"""

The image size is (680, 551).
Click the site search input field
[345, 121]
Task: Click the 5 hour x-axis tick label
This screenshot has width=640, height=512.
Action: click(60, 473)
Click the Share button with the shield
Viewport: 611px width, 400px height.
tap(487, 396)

"""
"""

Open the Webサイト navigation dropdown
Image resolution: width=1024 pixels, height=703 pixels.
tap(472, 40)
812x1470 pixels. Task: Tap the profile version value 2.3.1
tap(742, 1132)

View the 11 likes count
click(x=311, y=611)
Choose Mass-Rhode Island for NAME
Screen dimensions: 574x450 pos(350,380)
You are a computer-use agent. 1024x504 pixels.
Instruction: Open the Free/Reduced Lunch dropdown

"""

> Task objective:
Since only part of the listing is wanted, copy exactly the lines from the one holding "You are a computer-use" to the one holding "Instruction: Open the", both included.

> Problem solution:
You are a computer-use agent. 1024x504 pixels.
Instruction: Open the Free/Reduced Lunch dropdown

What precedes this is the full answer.